This is likely related to #24155 and #24444.

@jim-krueger jim-krueger added this to Backlog in JAX-RS Team Mar 13, 2023
@inad9300
Copy link
Author

inad9300 commented May 5, 2023

Did you have a chance to look into this problem? Sorry for insisting, but my experience developing with Open Liberty has being terrible for many months now. Several times a day, all 24 GB of memory in my computer get filled, rendering it unusable, often forcing me to hard-reset it.

@jim-krueger jim-krueger self-assigned this May 5, 2023
@jhanders34
Copy link
Member

jhanders34 commented May 8, 2023

Reproduced the problem with the application provided and it appears to be in the Open API function:

Class Name                                                                                                     | Shallow Heap | Retained Heap
----------------------------------------------------------------------------------------------------------------------------------------------
com.ibm.ws.classloading.internal.AppClassLoader @ 0x5d0e148a0                                                  |          136 |        17,488
'- appLoader com.ibm.ws.classloading.internal.ThreadContextClassLoader @ 0x5d1001160                           |           96 |        11,592
   '- classLoader io.smallrye.openapi.runtime.scanner.spi.AnnotationScannerContext @ 0x5d0fede20               |           56 |        12,160
      '- context io.smallrye.openapi.runtime.scanner.SchemaRegistry @ 0x5d0feddf8                              |           40 |        34,304
         '- value java.lang.ThreadLocal$ThreadLocalMap$Entry @ 0x5d0feddd8                                     |           32 |        34,336
            '- [19] java.lang.ThreadLocal$ThreadLocalMap$Entry[128] @ 0x5d0fd6898                              |          528 |        50,824
               '- table java.lang.ThreadLocal$ThreadLocalMap @ 0x5cfe89458                                     |           24 |        50,848
                  '- threadLocals java.lang.Thread @ 0x5cfe88e48  Default Executor-thread-13 JNI Global, Thread|          120 |        51,048
----------------------------------------------------------------------------------------------------------------------------------------------

It is the SchemaRegistry.current ThreadLocal that is the culprit. It would appear that remove is not called in SchemaRegistry. Not sure whose responsibility that is.

@jim-krueger
Copy link
Member

@Azquelt Can you please take a look at this. Perhaps something can be done in the openapi glue code?

@jim-krueger
Copy link
Member

@inad9300 Daniel, You should be able to work around this by removing the microProfile-5.0 feature from your server.xml. If you need microProfile features you could specify only the features you need, and as long as that list does not include the mpOpenAPI feature you should be good to go.

→ **Set task 1**: Count the lines in the records that contain the string "height", where case matters, and give only the number.

→ **Entries shown**:

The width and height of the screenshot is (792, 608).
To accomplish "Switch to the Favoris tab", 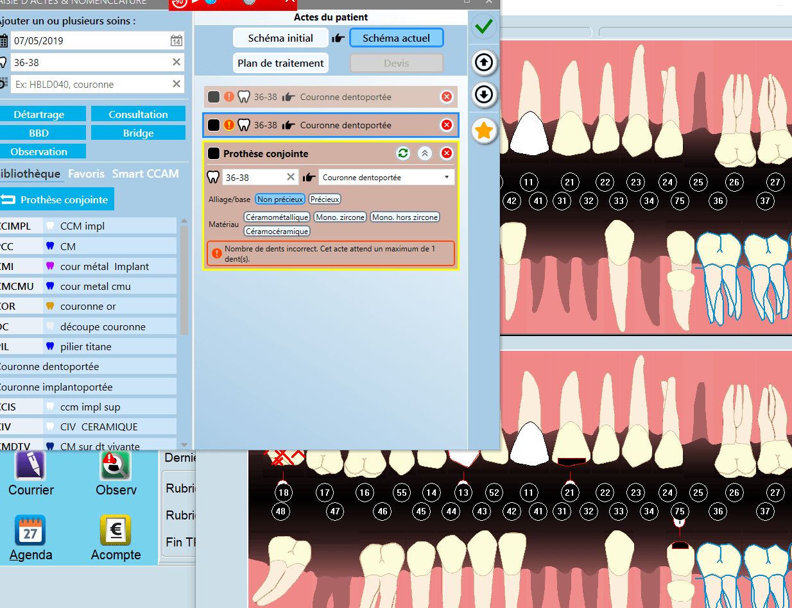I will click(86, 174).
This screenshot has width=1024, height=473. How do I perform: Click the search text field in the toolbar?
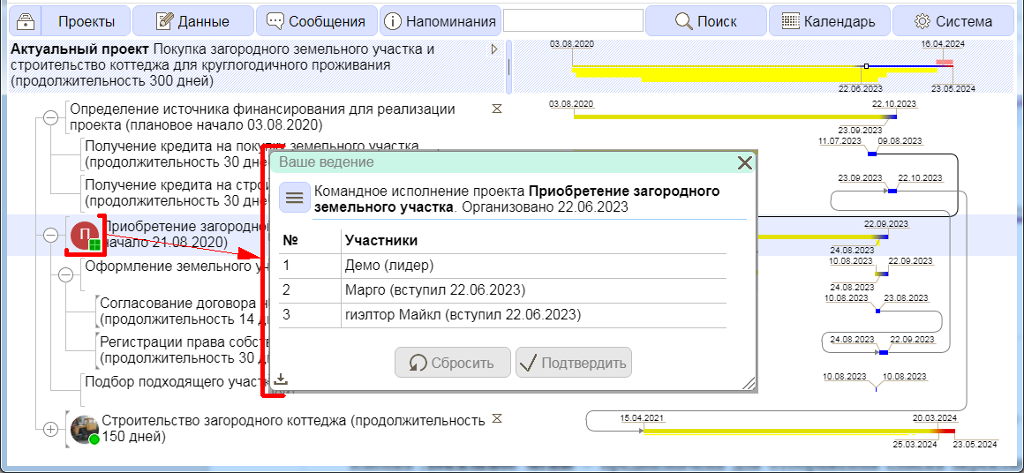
--
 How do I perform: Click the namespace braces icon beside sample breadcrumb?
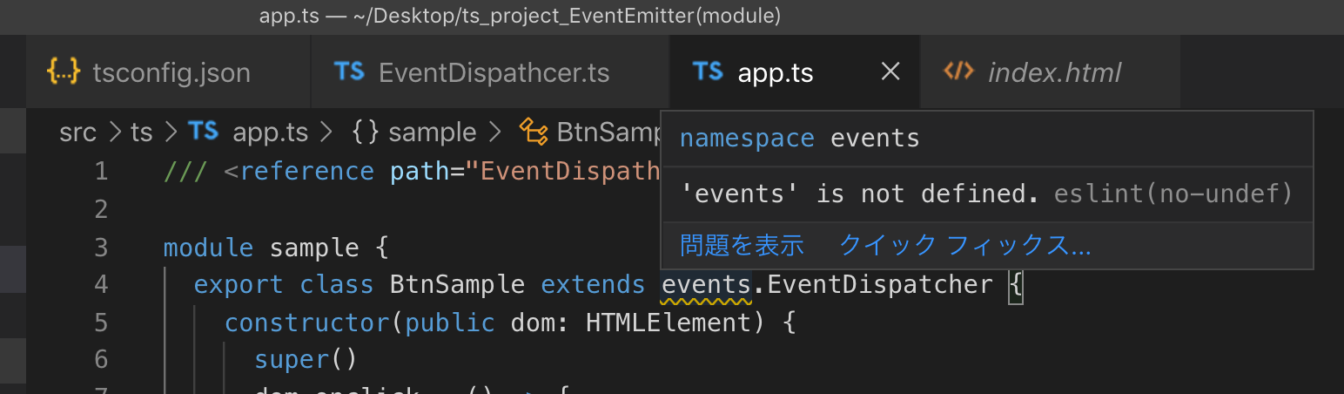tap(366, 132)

→ **Set task 2**: Based on the Open Liberty issue thread, mark each statement yes or no and quote the words that decide it. (a) The thread reports that 24 GB of memory get filled. (b) The ThreadLocal named as the culprit belongs to AnnotationScannerContext. (c) The suggested workaround is removing the microProfile-5.0 feature from server.xml.

→ **Written answer 1**: 2

→ **Written answer 2**:
(a) yes: "all 24 GB of memory in my computer get filled"
(b) no: "It is the SchemaRegistry.current ThreadLocal that is the culprit."
(c) yes: "You should be able to work around this by removing the microProfile-5.0 feature from your server.xml."